Bash – Why Does ls -d Also List Files and Where Is It Documented?

bashlsoptionsshellwildcards

  • when specifying ls --directory a* it should list only directories starting with a*
  • BUT it lists files AND directories starting with a

Questions:

  • where might I find some documentation on this, other than man and info where I think I thoroughly looked?
  • does this work in BASH only?

Best Answer

The a* and *a* syntax is implemented by the shell, not by the ls command.

When you type

ls a*

at your shell prompt, the shell expands a* to a list of existing all files in the current directory whose names start with a. For example, it might expand a* to the sequence a1 a2 a3, and pass those as arguments to ls.
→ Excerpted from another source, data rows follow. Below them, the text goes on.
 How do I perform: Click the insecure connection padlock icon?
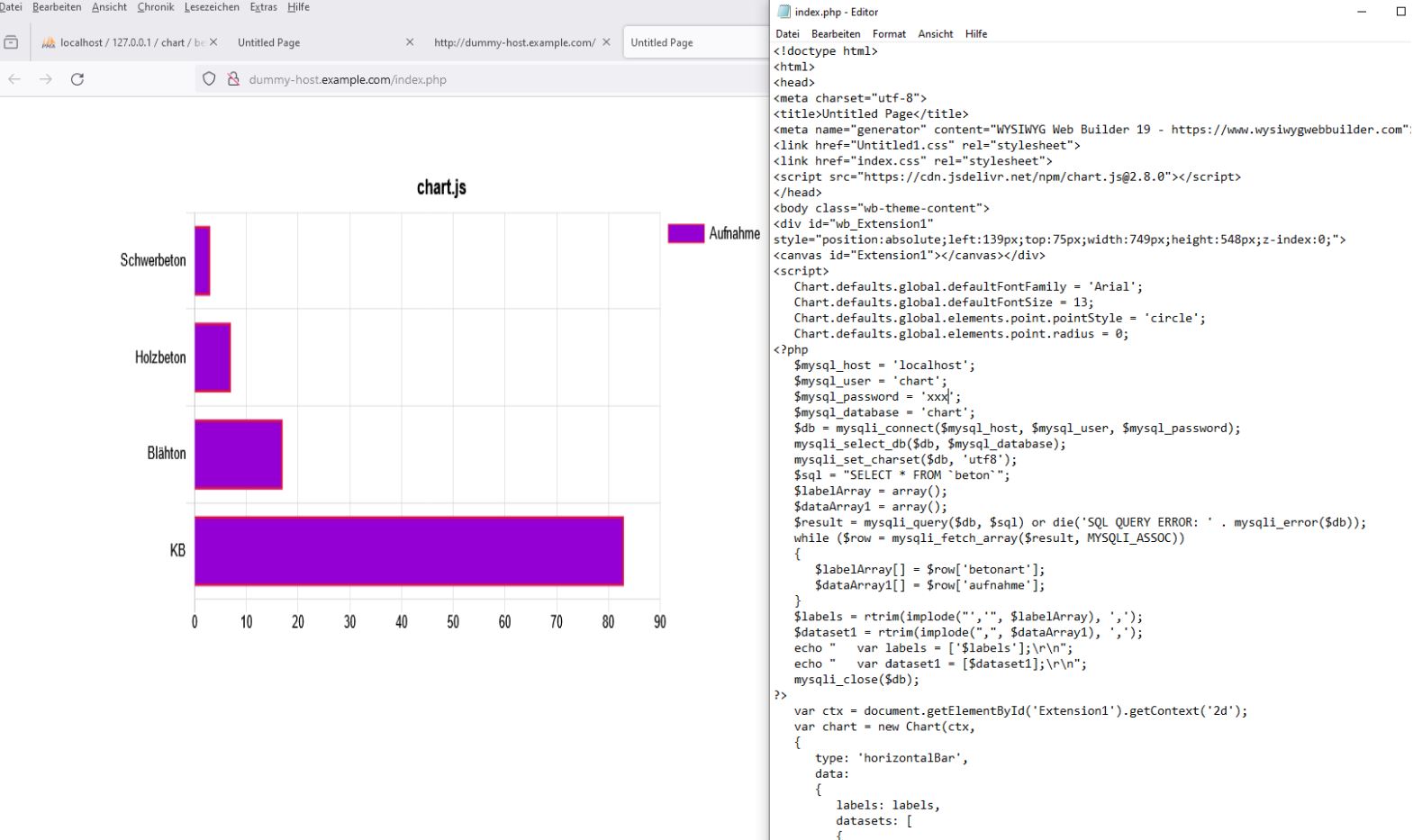233,79
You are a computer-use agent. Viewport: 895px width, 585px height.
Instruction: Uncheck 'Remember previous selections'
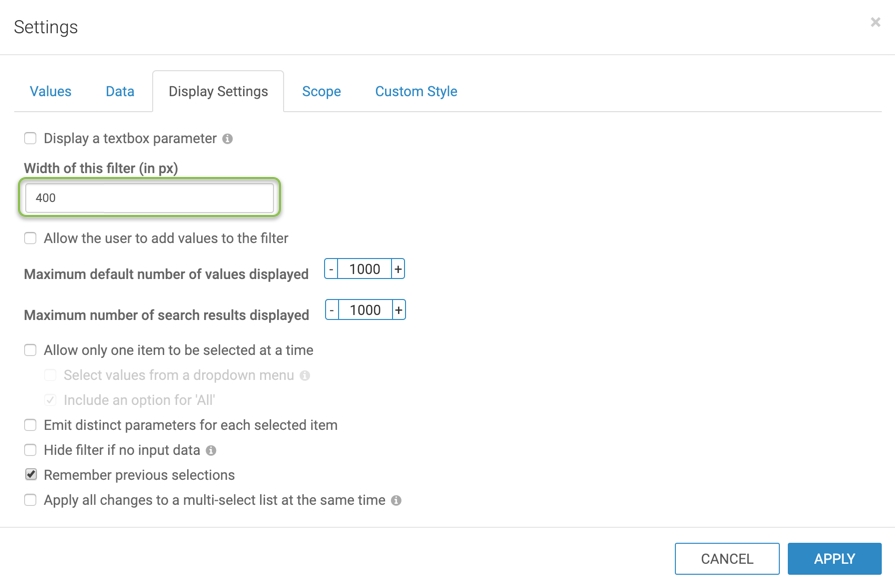31,475
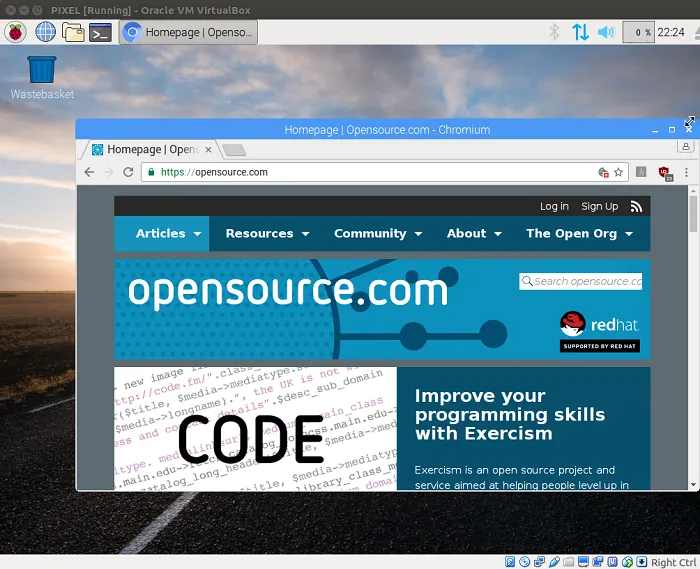Open the Chromium three-dot menu
Screen dimensions: 700x569
coord(687,172)
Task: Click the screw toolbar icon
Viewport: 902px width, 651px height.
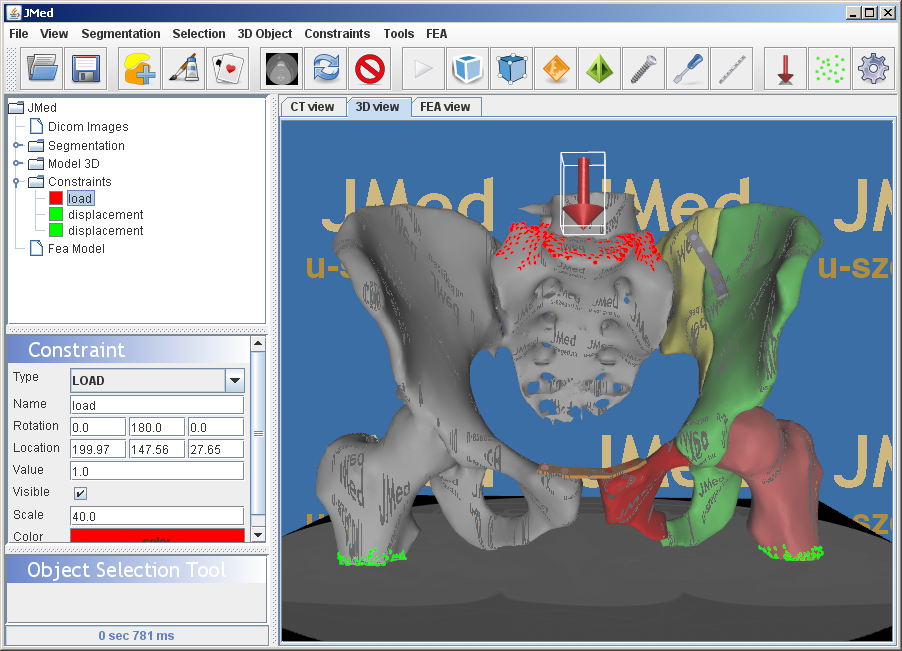Action: pos(642,69)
The ls command itself never sees the * character; it only sees the three arguments a1, a2, and a3.

For purposes of wildcard expansion, "files" refers to all entities in the current directory. For example, a1 might be a normal file, a2 might be a directory, and a3 might be a symlink. They all have directory entries, and the shell's wildcard expansion doesn't care what kind of entity those entries refer to.
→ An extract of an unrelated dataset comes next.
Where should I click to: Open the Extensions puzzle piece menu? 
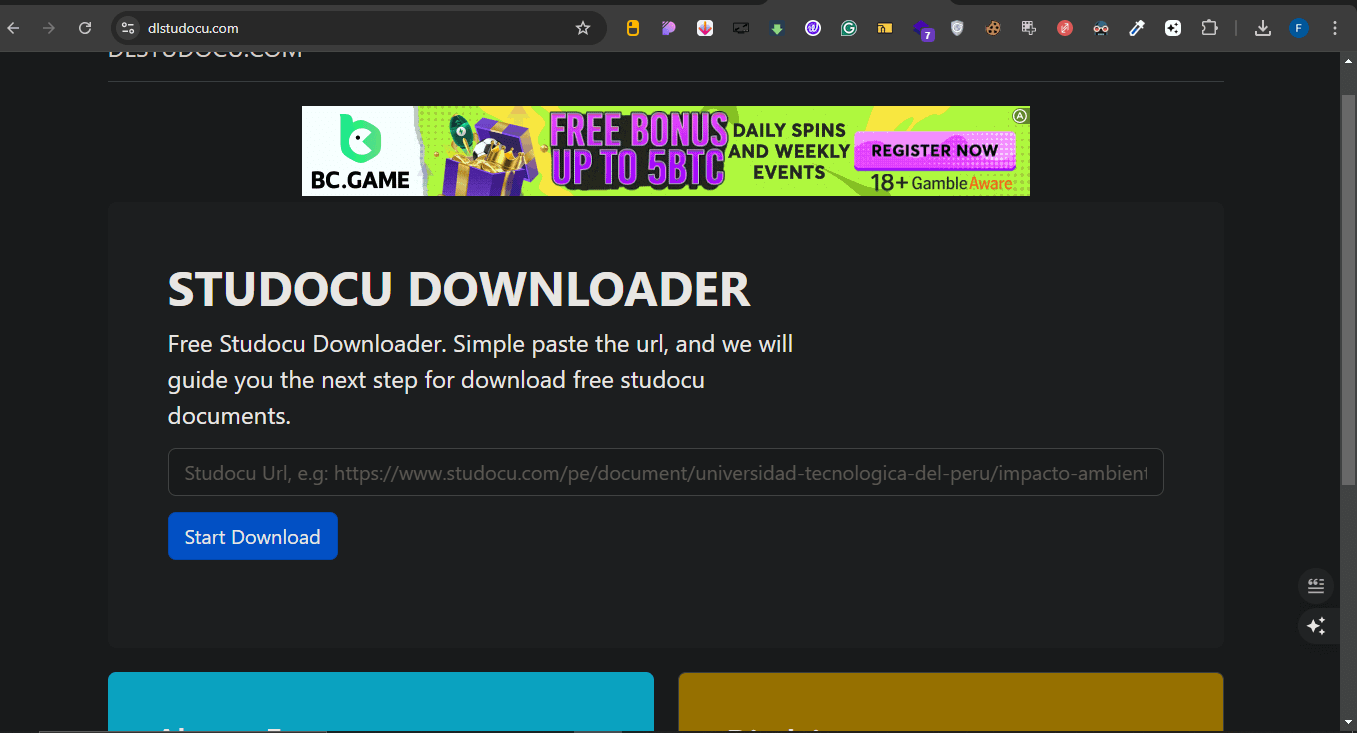click(x=1209, y=27)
Practically all shells you're likely to run across (bash, sh, ksh, zsh, csh, tcsh, ...) implement wildcards. The details may vary, but the basic syntax of * matching zero or more characters and ? matching any single character is reasonably consistent.

For bash in particular, this is documented in the "Filename expansion" section of the bash manual; run info bash and search for "Filename expansion", or see here.

The fact that this is done by the shell, and not by individual commands, has some interesting (and sometimes surprising) consequences. The best thing about it is that wildcard handling is consistent for (very nearly) all commands; if the shell didn't do this, inevitably some commands wouldn't bother, and others would do it in subtly different ways that the author thought was "better". (I think the Windows command shell has this problem, but I'm not familiar enough with it to comment further.)

On the other hand, it's difficult to write a command to rename multiple files. If you write:

mv *.log *.log.bak

it will probably fail, since*.log.bak is expanded based on the files that already exist in the current directory. There are commands that do this kind of thing, but they have to use their own syntax to specify how the files are to be renamed. Some commands (such as find) can do their own wildcard expansion; you have to quote the arguments to suppress the shell's expansion:

find . -name '*.txt' -print

The shell's wildcard expansion is based entirely on the syntax of the command-line argument and the set of existing files. It can't be affected by the meaning of the command. For example, if you want to move all .log files up to the parent directory, you can type:

mv *.log ..

If you forget the .. :

mv *.log

and there happen to be exactly two .log files in the current directory, it will expand to:

mv one.log two.log

which will rename one.log and clobber two.log.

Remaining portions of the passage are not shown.